MANAberita.com – PARLEMEN Singapura resmi mencabut undang-undang tentang mengkriminalisasi hubungan seks gay. Kini, aktivitas seks gay tidak lagi dianggap kriminal di Singapura.
Dilansir Reuters, parlemen Singapura mencabut pasal UU era kolonial tersebut pada Selasa (29/11) lalu.
Meski demikian, parlemen juga mengamandemen UU yang bisa membuka jalan pengajuan tuntutan untuk mengubah definisi pernikahan dan keluarga.

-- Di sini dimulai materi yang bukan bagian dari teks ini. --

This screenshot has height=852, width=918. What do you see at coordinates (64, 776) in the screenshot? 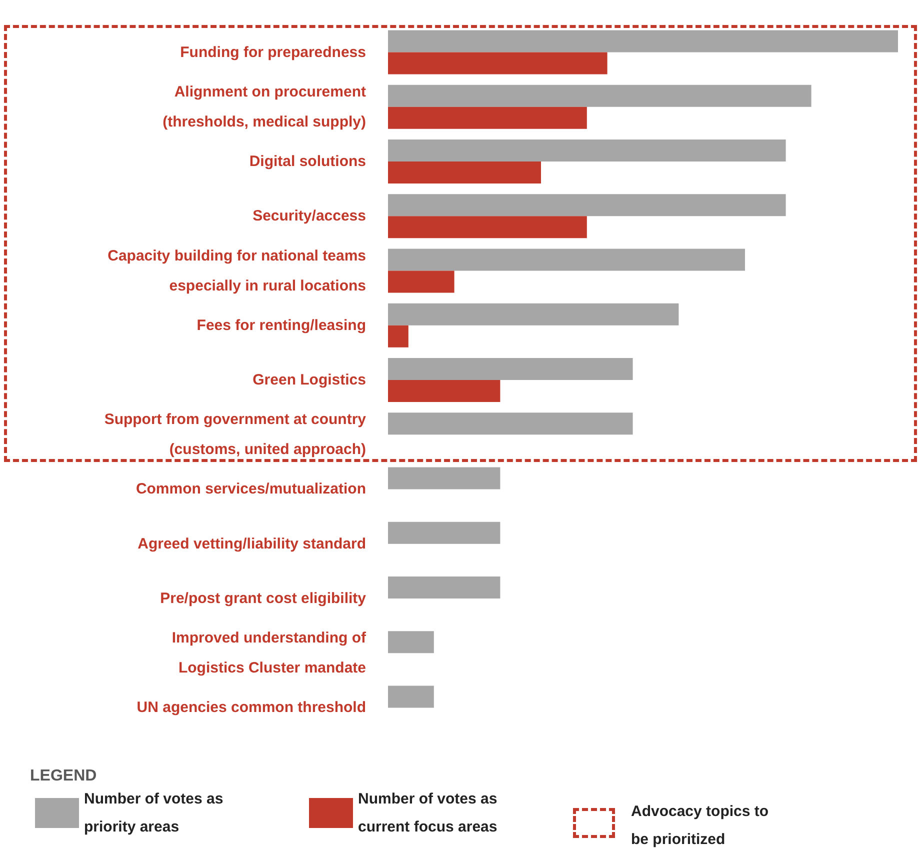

Selama ini, aktivis lesbian, gay, biseksual, dan transgender (LGBT) di negara lain menggunakan UU semacam itu untuk mengubah definisi pernikahan sehingga tak sebatas “ikatan laki-laki dan perempuan.”
Dengan demikian, negara dapat melegalkan pernikahan sesama jenis, seperti yang terjadi di Taiwan dan Thailand.
Kini, aktivis LGBT di Singapura memang menyambut baik pencabutan UU kriminalisasi seks gay tersebut. Namun, mereka kecewa karena tak bisa mengubah definisi pernikahan melalui jalur hukum.
Kepala kelompok advokasi LGBT Oogachaga, Bryan Choong, mengatakan momen ini memang bersejarah bagi aktivis yang mendesak pencabutan UU tersebut.
Namun, ia menegaskan bahwa pasangan dan keluarga LGBT juga “punya hak untuk diakui dan dilindungi.”
Hingga kini, belum diketahui waktu pasti aturan yang baru bakal berlaku. Namun, amandemen kali ini bakal memberikan ruang bagi parlemen untuk memperluas definisi pernikahan.
Pemerintah sendiri selama ini bersikeras mengamandemen aturan itu. Perdana Menteri Lee Hsien Loong menegaskan isu-isu semacam itu memang seharusnya tak dibawa ke pengadilan.
Lee juga menekankan bahwa Singapura tak akan mengubah definisi pernikahan sebagai ikatan antara laki-laki dan perempuan.
“Kami ingin menjaga keseimbangan, mempertahankan masyarakat yang stabil, nilai-nilai keluarga heteroseksual, tapi dengan ruang bagi homoseksual untuk hidup dan berkontribusi di masyarakat,” ucap Menteri Dalam Negeri K. Shanmugan.
Di Singapura sendiri, sikap terhadap isu-isu LGBT sudah mulai bergeser dalam beberapa tahun terakhir, terutama di antara kaum muda, walau kelompok-kelompok keagamaan memang masih konservatif.
Berdasarkan survei Institute of Policy Studies pada 2018 lalu, sekitar 42 persen dari responden berusia 18-25 tahun menerima konsep pernikahan sesama jenis.